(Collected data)
#####

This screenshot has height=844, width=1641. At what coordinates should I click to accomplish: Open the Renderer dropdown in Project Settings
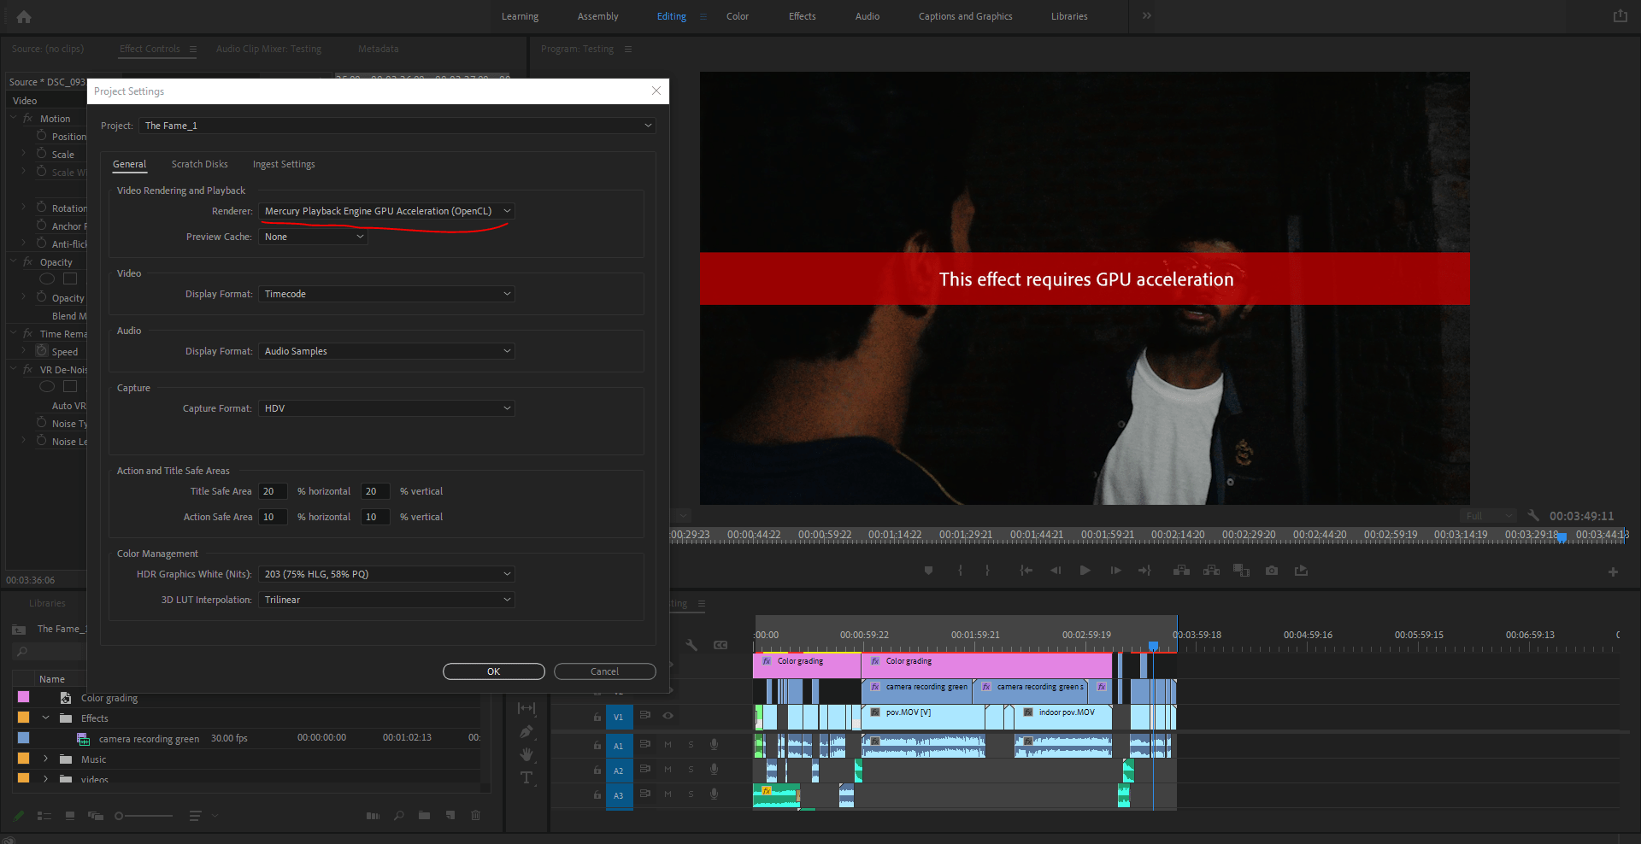pyautogui.click(x=508, y=211)
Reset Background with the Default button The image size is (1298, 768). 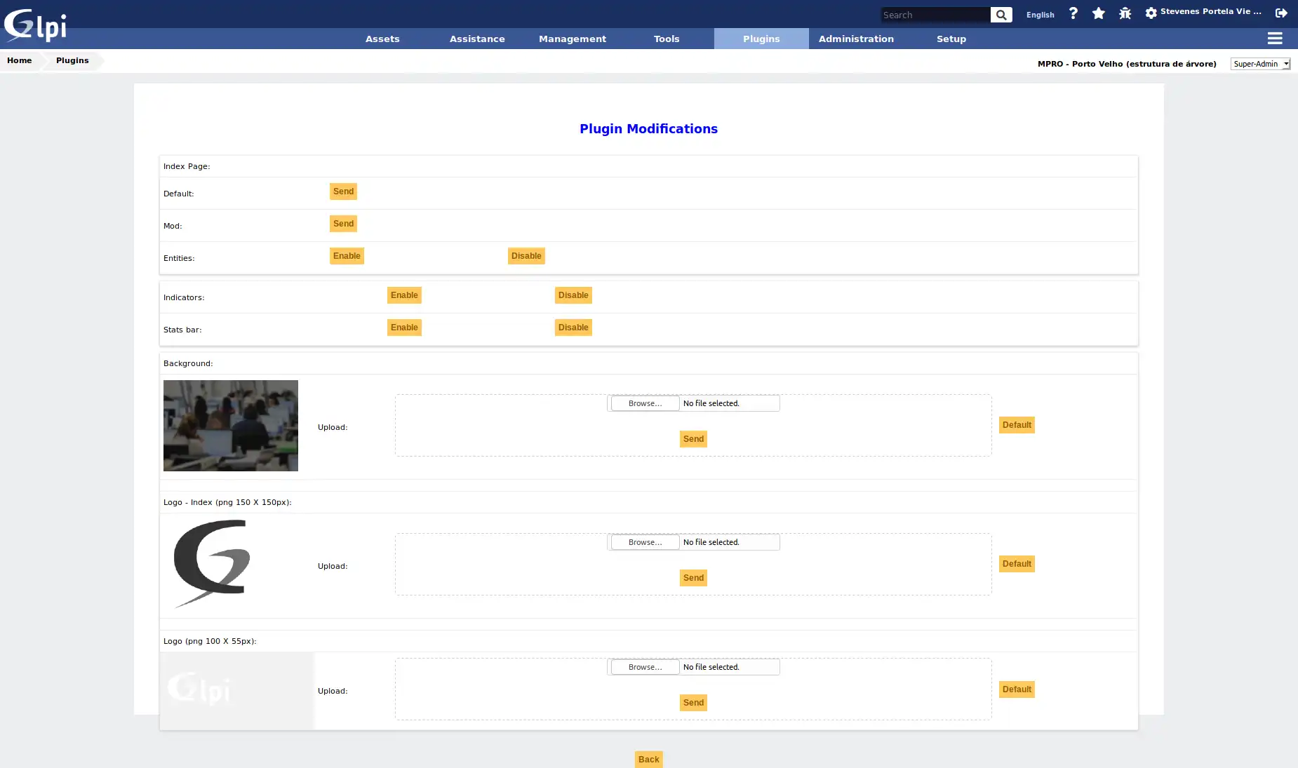(1017, 425)
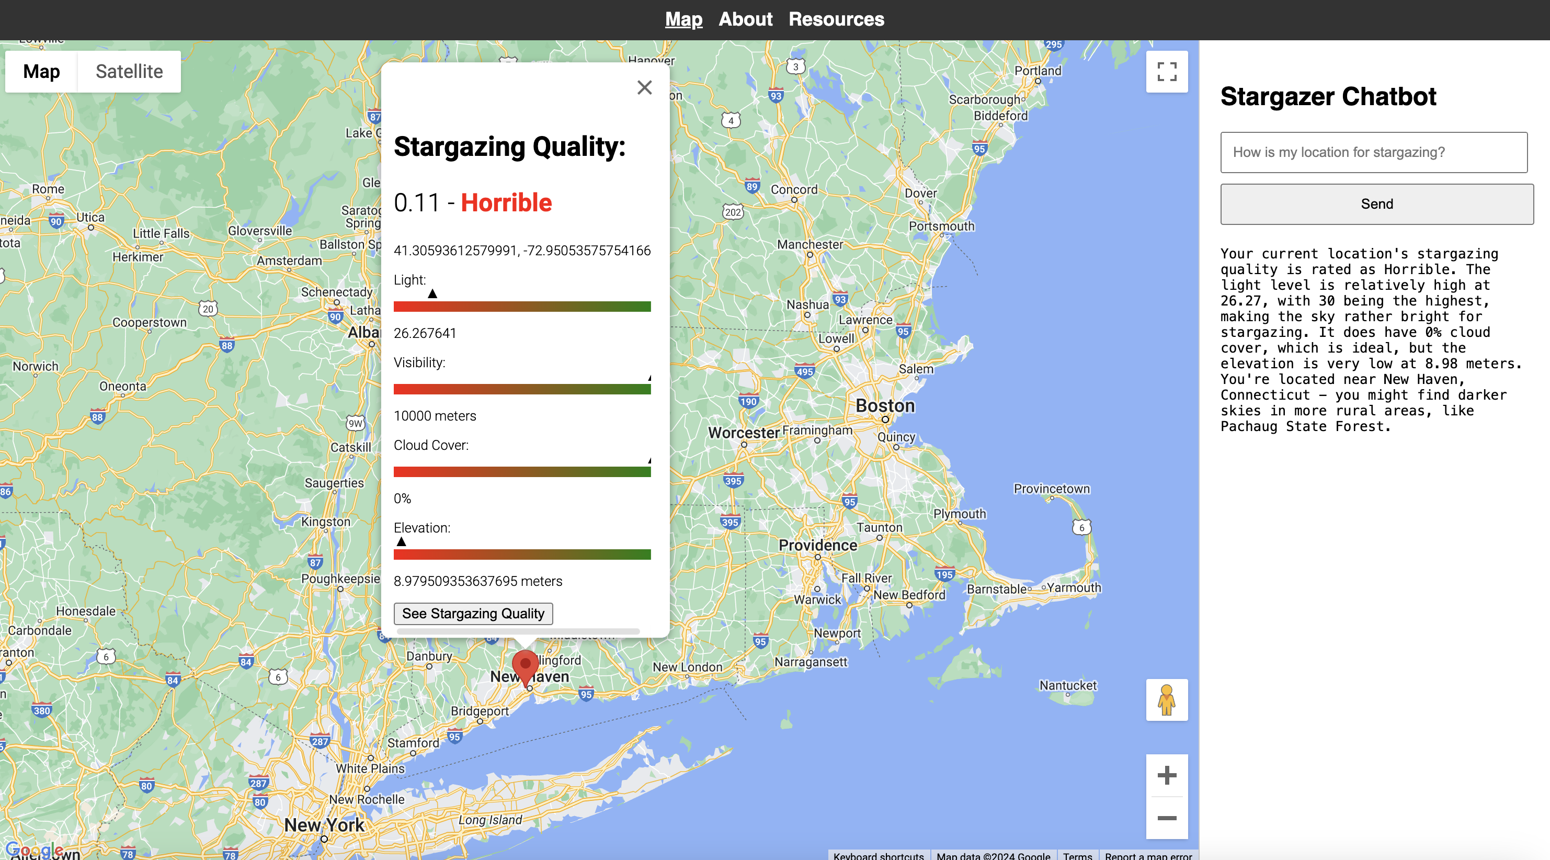The width and height of the screenshot is (1550, 860).
Task: Zoom in with the plus button
Action: (1166, 775)
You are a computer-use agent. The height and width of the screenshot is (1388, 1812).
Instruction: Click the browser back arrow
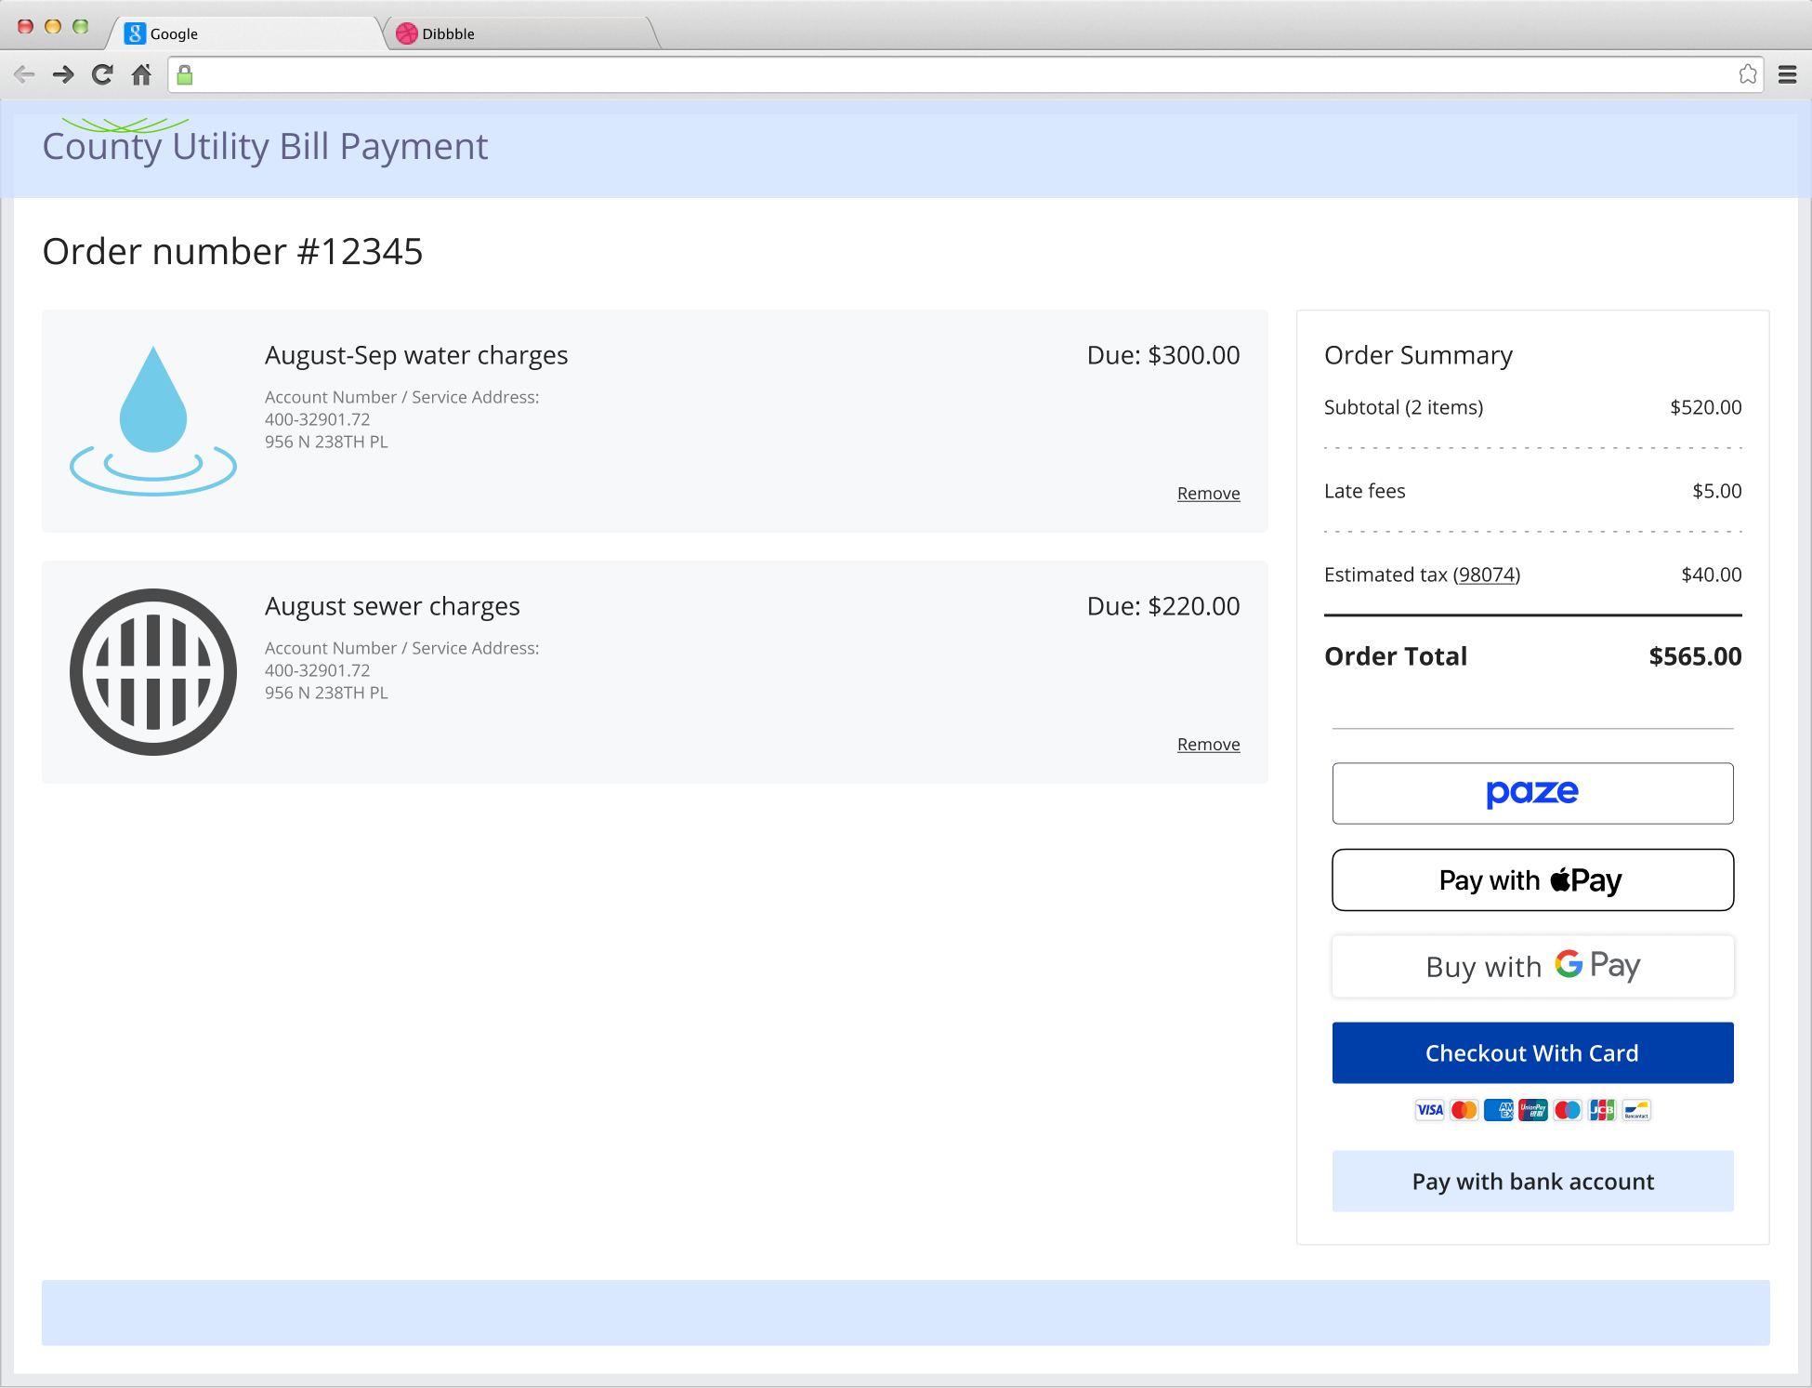[24, 74]
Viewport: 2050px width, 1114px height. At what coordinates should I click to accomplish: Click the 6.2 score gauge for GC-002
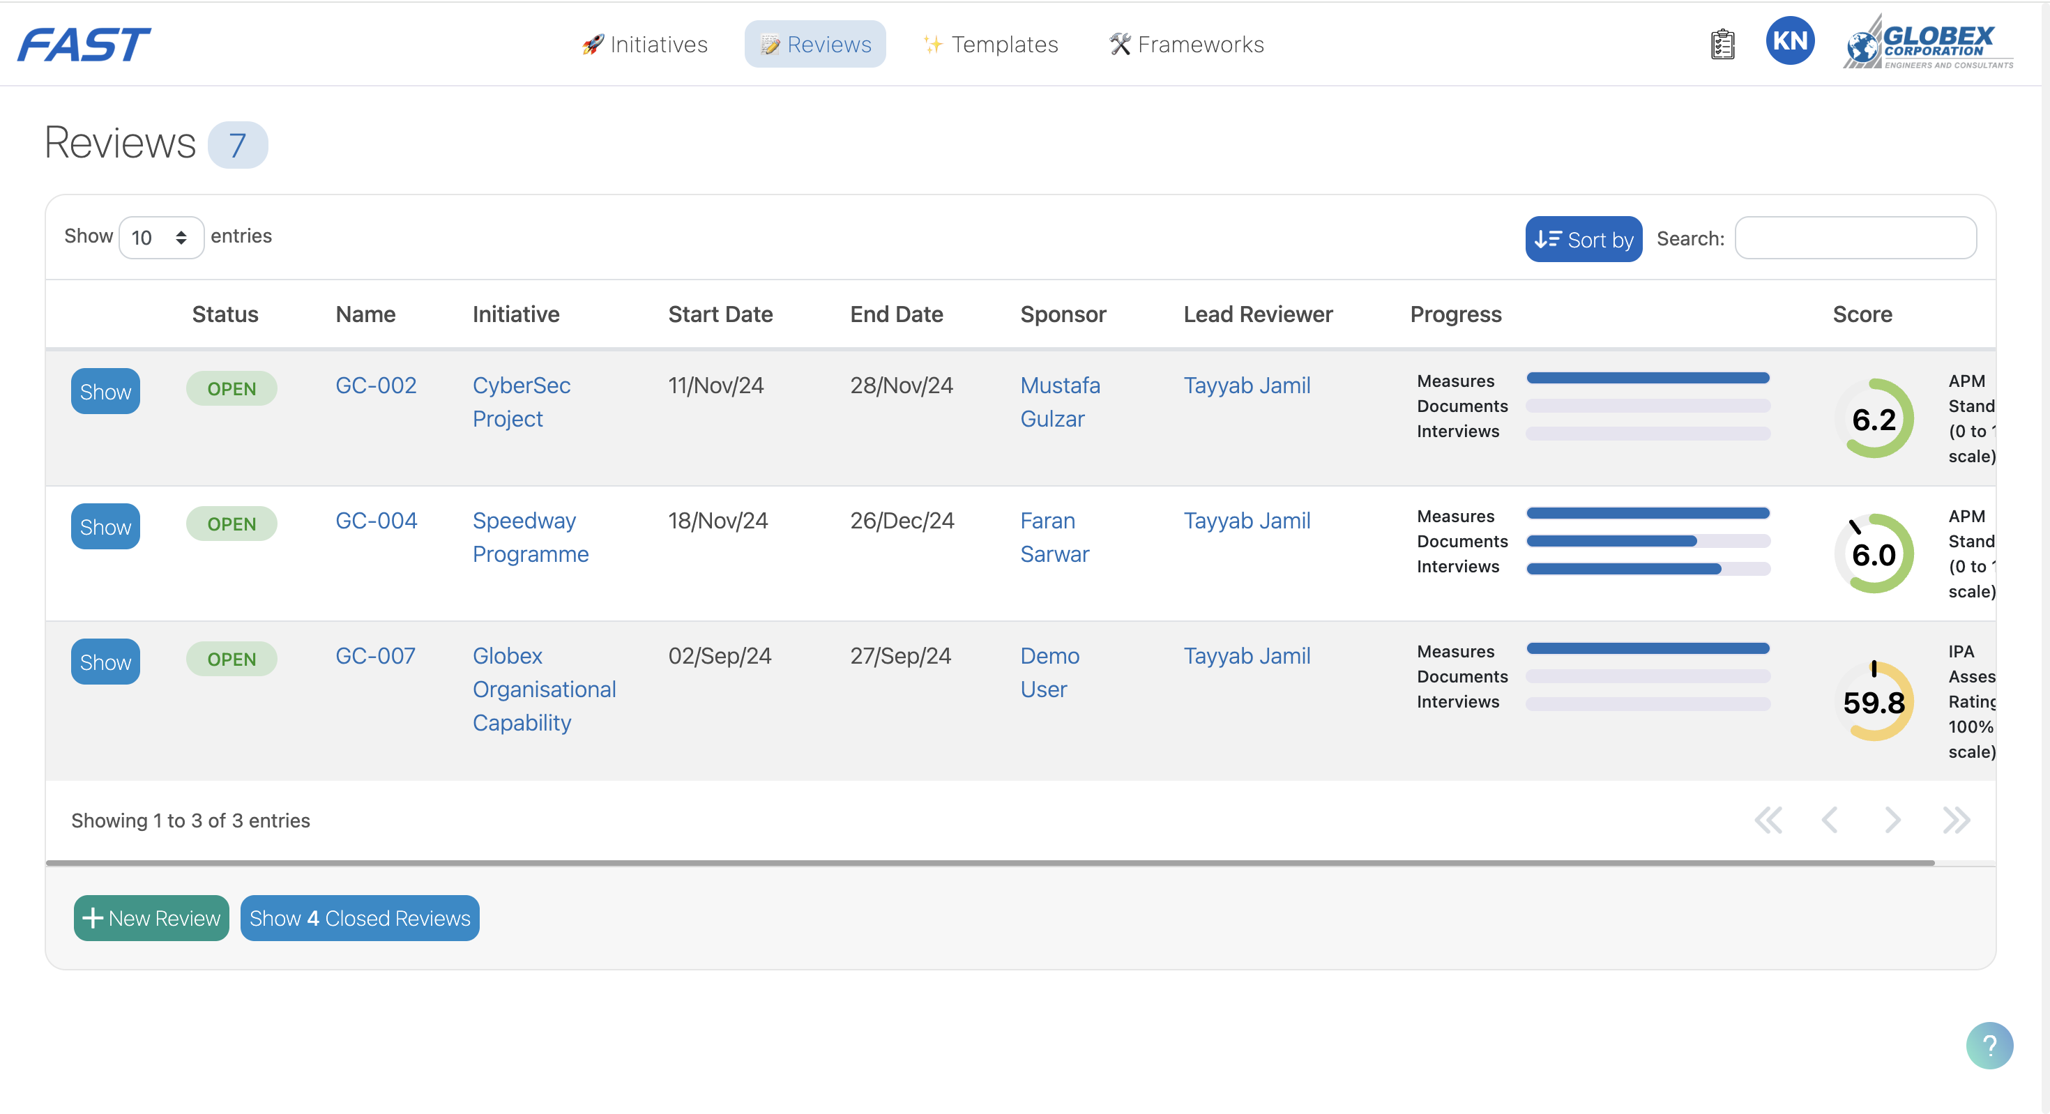(x=1874, y=419)
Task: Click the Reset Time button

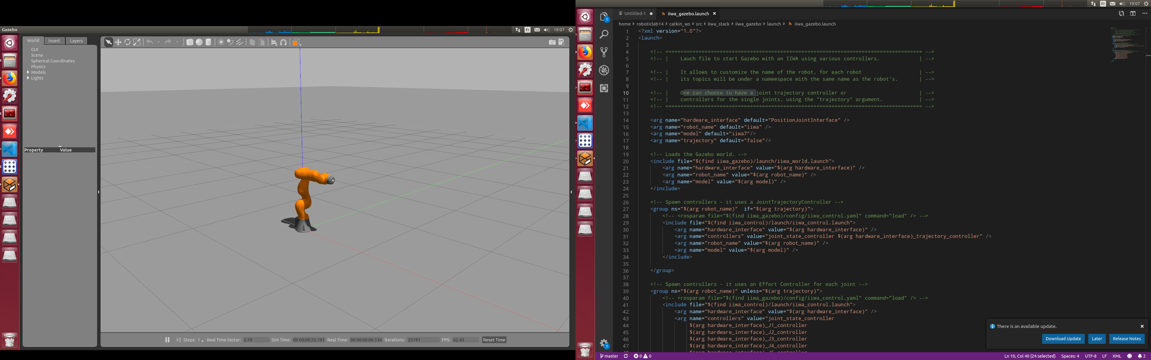Action: (494, 340)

#####

Assigned task
Which lines run from the one that holds "Instruction: Click the browser back arrow" to the final line of the records above? Return them exactly, and skip the pictures.

Exercise result
Instruction: Click the browser back arrow
[24, 74]
Viewport: 2050px width, 1114px height. At what coordinates should I click to accomplish: Click the 6.2 score gauge for GC-002
(x=1874, y=419)
Task: Click the Reset Time button

Action: (494, 340)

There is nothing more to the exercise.